An elegant approach to cover the demand of all patients who would profit from a treatment with hematopoietic stem cells is the multiplication of these stem cells in the laboratory. Today, this is not possible with a satisfying outcome. The only place where hematopoietic stem cells can multiply without restriction is their natural environment – their niche in the bone marrow. This niche is uniquely specialized for maintaining stem cells. New scientific discoveries show that material properties of the environment have a profound impact on cells. Therefore, the aim of the project BioNanoHSC is to study how stem cells interact with innovative nanostructured materials. The gained knowledge will be used to develop new materials with tunable material properties that mimic the natural environment of stem cells. These artificial niches will help to achieve the goal of a targeted multiplication of hematopoietic stem cells, which would be a great benefit for tens of thousands of patients.

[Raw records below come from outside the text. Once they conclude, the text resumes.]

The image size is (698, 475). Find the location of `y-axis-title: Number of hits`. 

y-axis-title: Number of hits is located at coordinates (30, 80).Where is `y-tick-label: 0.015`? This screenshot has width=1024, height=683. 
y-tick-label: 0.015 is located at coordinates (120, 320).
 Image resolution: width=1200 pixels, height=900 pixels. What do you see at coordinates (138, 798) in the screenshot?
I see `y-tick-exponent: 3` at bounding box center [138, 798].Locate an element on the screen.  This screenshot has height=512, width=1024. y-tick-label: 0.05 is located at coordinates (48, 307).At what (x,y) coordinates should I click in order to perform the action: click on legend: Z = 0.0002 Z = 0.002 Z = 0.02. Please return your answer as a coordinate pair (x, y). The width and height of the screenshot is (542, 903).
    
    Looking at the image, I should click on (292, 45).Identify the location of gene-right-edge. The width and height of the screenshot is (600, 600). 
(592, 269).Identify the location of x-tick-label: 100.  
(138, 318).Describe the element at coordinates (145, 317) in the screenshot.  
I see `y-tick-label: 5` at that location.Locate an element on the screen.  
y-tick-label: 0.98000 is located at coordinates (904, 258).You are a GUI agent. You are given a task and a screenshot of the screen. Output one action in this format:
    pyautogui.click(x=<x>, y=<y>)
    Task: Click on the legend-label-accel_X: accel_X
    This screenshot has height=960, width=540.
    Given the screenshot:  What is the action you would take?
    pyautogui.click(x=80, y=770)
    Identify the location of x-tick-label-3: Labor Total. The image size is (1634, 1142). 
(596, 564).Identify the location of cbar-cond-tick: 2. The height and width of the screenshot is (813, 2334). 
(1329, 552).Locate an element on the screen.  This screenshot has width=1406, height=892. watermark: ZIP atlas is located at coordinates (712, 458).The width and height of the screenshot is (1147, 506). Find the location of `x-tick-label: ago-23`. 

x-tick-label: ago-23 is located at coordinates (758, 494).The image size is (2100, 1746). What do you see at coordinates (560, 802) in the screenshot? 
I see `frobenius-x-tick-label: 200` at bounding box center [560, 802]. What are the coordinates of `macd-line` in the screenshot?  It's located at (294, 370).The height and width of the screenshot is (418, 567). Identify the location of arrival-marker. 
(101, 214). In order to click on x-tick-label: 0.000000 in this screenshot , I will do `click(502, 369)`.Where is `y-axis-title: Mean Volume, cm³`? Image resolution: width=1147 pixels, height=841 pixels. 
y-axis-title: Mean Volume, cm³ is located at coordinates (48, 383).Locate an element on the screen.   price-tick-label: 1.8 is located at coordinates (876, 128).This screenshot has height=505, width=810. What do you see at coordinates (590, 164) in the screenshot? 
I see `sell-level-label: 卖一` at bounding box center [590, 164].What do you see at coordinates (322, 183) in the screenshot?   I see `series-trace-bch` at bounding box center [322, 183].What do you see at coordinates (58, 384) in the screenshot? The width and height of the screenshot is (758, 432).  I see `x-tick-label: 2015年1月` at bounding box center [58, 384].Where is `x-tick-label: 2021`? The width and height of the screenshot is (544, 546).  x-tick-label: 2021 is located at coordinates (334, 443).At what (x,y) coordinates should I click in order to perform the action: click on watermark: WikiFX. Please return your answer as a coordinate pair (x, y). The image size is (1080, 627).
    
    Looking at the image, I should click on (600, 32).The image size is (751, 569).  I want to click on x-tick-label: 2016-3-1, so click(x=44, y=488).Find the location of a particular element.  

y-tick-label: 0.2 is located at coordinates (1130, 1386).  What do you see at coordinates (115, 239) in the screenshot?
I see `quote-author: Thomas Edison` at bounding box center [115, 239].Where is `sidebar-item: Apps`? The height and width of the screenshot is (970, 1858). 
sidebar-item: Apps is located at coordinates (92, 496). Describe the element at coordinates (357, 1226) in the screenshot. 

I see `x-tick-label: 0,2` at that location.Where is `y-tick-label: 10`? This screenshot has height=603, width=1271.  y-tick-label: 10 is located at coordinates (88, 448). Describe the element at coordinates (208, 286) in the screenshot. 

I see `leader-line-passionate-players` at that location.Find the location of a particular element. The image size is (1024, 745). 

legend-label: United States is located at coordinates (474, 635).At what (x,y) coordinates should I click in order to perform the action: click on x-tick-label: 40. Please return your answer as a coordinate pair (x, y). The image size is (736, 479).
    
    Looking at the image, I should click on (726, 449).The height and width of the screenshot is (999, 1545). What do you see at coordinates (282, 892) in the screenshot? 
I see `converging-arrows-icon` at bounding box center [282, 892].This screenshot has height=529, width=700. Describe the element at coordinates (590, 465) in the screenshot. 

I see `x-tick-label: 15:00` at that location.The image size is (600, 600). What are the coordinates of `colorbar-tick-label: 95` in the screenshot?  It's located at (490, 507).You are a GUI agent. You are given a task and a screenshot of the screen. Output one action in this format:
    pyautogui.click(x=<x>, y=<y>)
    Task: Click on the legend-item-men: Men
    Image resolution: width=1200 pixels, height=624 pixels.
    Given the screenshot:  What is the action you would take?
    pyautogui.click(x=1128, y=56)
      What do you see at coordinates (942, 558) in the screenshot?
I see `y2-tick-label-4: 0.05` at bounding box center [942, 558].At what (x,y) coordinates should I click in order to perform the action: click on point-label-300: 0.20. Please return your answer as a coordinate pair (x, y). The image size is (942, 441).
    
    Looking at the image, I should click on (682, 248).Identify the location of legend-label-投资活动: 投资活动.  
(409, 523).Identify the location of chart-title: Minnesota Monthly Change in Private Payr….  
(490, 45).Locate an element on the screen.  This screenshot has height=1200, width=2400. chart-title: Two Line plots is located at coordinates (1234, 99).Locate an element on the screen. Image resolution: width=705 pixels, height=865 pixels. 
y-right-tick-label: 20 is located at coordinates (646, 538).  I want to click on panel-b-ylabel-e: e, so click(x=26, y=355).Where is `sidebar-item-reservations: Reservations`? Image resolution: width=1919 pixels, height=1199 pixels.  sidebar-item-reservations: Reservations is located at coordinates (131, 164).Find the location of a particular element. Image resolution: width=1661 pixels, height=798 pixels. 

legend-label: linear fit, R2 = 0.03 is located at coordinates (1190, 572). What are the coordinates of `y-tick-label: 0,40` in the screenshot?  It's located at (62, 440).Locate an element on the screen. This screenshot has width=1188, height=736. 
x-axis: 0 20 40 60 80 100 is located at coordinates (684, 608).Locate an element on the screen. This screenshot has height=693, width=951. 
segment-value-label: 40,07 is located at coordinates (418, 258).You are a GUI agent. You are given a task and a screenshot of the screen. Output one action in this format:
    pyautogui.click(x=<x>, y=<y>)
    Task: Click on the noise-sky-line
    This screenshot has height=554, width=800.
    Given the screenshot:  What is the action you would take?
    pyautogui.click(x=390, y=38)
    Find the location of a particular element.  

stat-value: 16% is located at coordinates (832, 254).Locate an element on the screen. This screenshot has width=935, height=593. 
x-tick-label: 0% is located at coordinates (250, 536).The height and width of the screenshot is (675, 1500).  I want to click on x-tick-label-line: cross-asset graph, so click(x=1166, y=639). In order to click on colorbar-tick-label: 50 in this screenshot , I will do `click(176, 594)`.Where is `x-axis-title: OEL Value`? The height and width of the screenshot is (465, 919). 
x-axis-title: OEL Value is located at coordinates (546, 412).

The induced pluripotent stem cell (iPSC) technology was discovered by Shinya Yamanaka’s lab in Kyoto, Japan. They inserted four specific genes encoding transcription factors which could convert adult cells into pluripotent stem cells. iPSCs are capable to differentiate into all adult cell types and self-renewal indefinitely. Therefore they are a potential cell source for regenerative medicine applications and in-vitro disease models. To date, culture substrates coated with Matrigel™ have been presenting promising results for iPSC culture and differentiation. Although Matrigel™ provides an improvement over standard monolayer cultures, it provides some drawbacks such as batch to batch variation and decrease of cytochromic activity of the cells. As an alternative, engineered biomaterials can be fabricated by adjusting biological and biophysical characteristics to maintain iPSCs culture.

The aim of this BMWi funded project (ZF4397302CS7) is to develop biomaterials that help to fabricate a) a fully synthetic Matrigel™-mimetic hydrogel for “feeder-cell free culture” that allows investigating the influence of biophysical and biochemical parameters on iPSCs and b) biomimetic gels that mimic on the one hand the hepatic progenitor cell (HPC) niche or the hepatocyte environment for the targeted differentiation an culture of hepatic cells.